PROBLEMS AND TASKS –
a: From the blog post about the trip south, copy the stretch from "There are those" through "a lovely blanket.".
b: Using the blog post about the trip south, decide whether each statement agrees with it, and answer yes or no, quoting the deciding words: (i) The rocking chair came to Alaska almost 13 years ago. (ii) The rocking chair has been in storage for the last 15 years. (iii) The writer's daughter finished her embroidered square.
c: According to the blog post about the trip south, how old is Red at this point?

## Begin PAGE EXTRACT

Wednesday, October 10, 2012

Trials and tribulations of travel

There are those who think I’m strange… They are all right. However, in my defense, I got it via my family.
The following is an actual conversation I had with a third party regarding an interaction with my family in the week before I went on a trip south.
My mission: to bring down quilting squares that my mother sent me (these would be for my brother’s daughter’s (Red’s) birth… did I mention she’s 1.5 years old at this point? I was supposed to embroider them with something unique to myself and my husband (and another one that my daughter was supposed to do… the difference being that she got hers done) and then Ducky and grandma are going to piece them together, and Red will have a lovely blanket.
My other Mission: Bring an antique children’s rocking chair that has been in my family for oh so many years and that goes to whoever has the baby. It came to Alaska when my baby was born (almost 13 years ago!) and has sat in storage for the last 10 years. During that time the wood dried and one armrest popped out of socket (I still can’t find it) and a seam in the seat split. So now I’m terrified that it’s going to break beyond repair before I can foist it off on my brother.

## End PAGE EXTRACT
## Begin SOURCE EXCERPT

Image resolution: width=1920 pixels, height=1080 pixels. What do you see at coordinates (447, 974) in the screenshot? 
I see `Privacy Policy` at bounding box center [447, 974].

## End SOURCE EXCERPT

EXPECTED OUTPUTS –
a:
There are those who think I’m strange… They are all right. However, in my defense, I got it via my family.
The following is an actual conversation I had with a third party regarding an interaction with my family in the week before I went on a trip south.
My mission: to bring down quilting squares that my mother sent me (these would be for my brother’s daughter’s (Red’s) birth… did I mention she’s 1.5 years old at this point? I was supposed to embroider them with something unique to myself and my husband (and another one that my daughter was supposed to do… the difference being that she got hers done) and then Ducky and grandma are going to piece them together, and Red will have a lovely blanket.

b:
(i) Yes: "It came to Alaska when my baby was born (almost 13 years ago!)"
(ii) No: "has sat in storage for the last 10 years"
(iii) Yes: "the difference being that she got hers done"

c: 1.5 years old.